Control of shivering during regional anaesthesia: prophylactic ketamine and granisetron.Acta Anaesthesiol Scand. 2007 Jan; 51(1):44-9.AA
The aim of the present study was to compare placebo, ketamine, granisetron and a combination of ketamine and granisetron in the prevention of shivering caused by regional anaesthesia.
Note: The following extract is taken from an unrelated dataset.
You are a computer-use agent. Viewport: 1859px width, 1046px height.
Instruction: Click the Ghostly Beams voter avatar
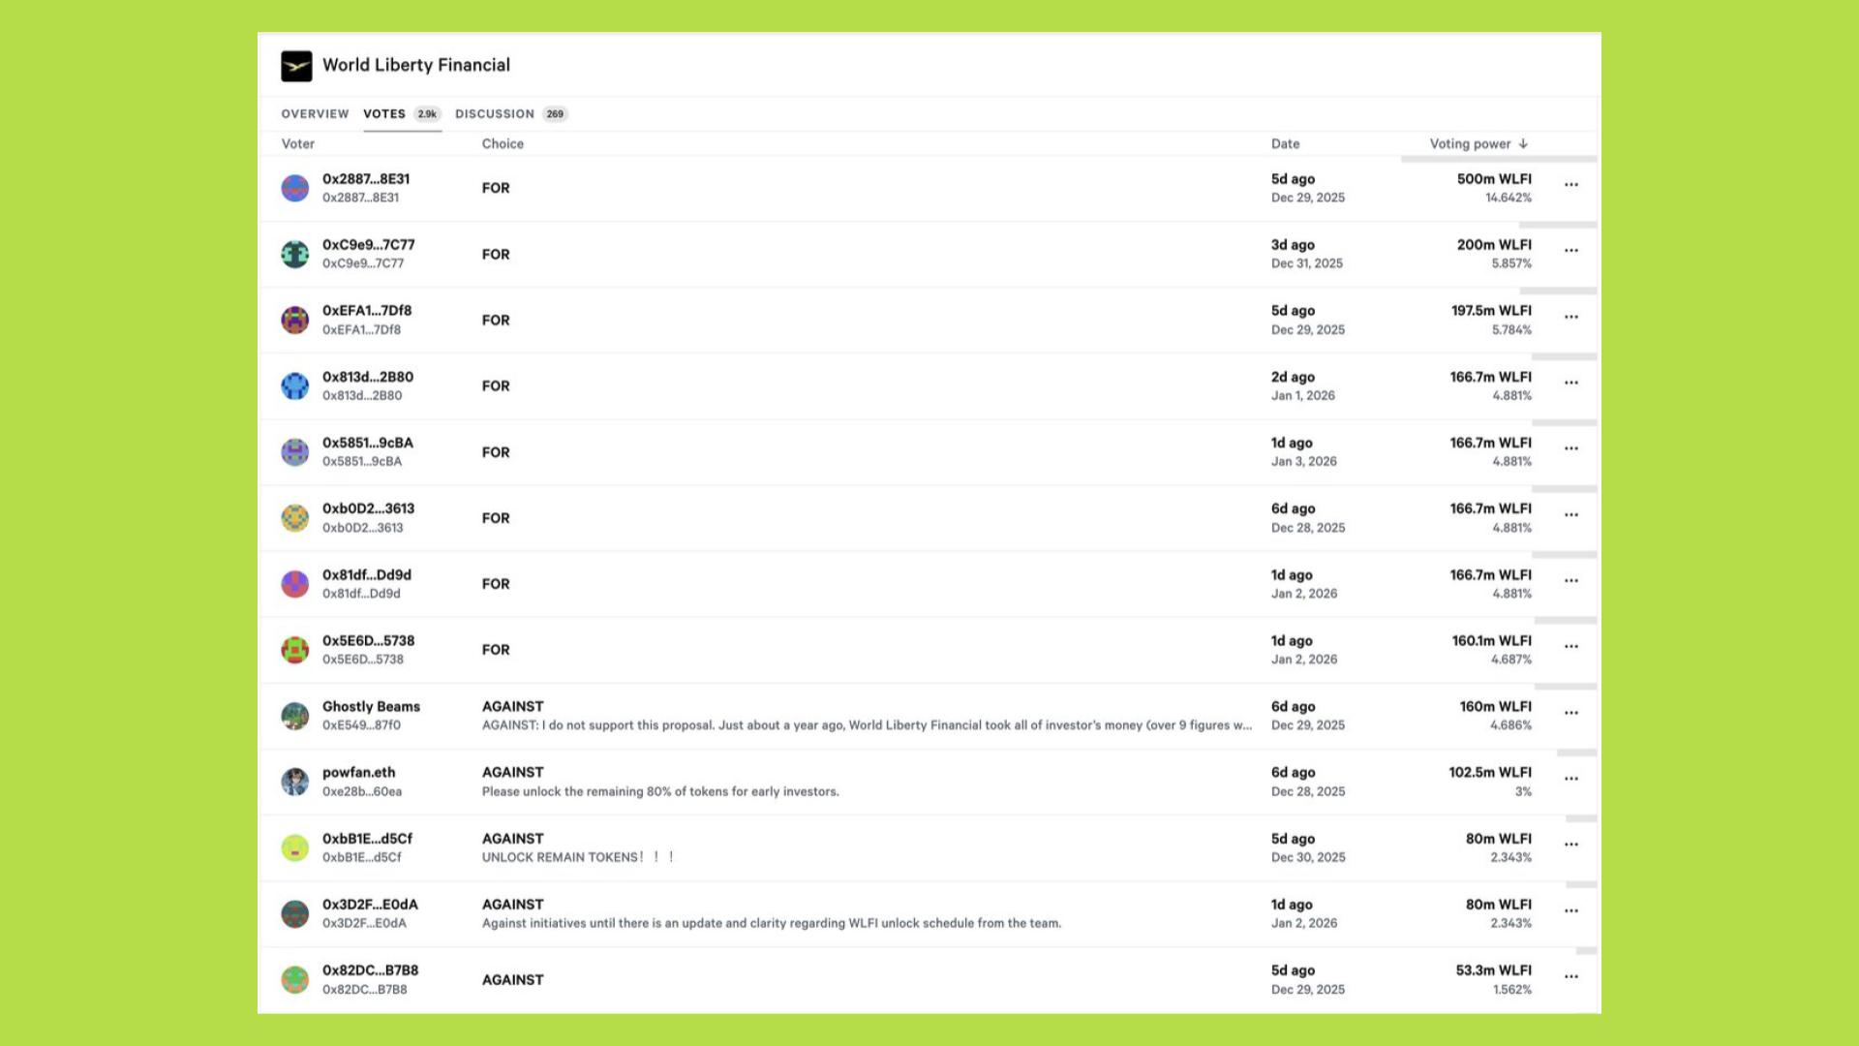coord(295,716)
In this prospective, randomized, double-blind study, 160 ASA I and II patients undergoing urological surgery were included. Subarachnoid anaesthesia was performed in all patients with bupivacaine 15 mg. The patients were randomly allocated to receive saline (group P, n= 40), ketamine 0.5 mg (group K, n= 40), granisetron 3 mg (group G, n= 40) or ketamine 0.25 mg + granisetron 1.5 mg (group KG, n= 40). Shivering was graded as 0 = no shivering, 1 = piloerection or peripheral vasoconstriction but no visible shivering, 2 = muscular activity in only one muscle group, 3 = muscular activity in more than one muscle group but not generalized, and 4 = shivering involving the whole body. If 15 min after spinal anaesthesia and concomitant administration of a prophylactic dose of one of the study drugs, the patients shivered according to at least grade 3, the prophylaxis was regarded as ineffective and intravenous (i.v.) pethidine 25 mg was administered.
After 15 min, the number of patients with observed shivering was 22 in group P, 6 in group G, 7 in group GK and 0 in group K. The difference between group K and all the other groups was statistically significant (P < 0.0001). The number of patients with a shivering score of 3 was statistically significantly higher in group P compared with the other groups.
The prophylactic use of 0.5 mg/kg i.v. ketamine was effective in preventing shivering developed during regional anaesthesia.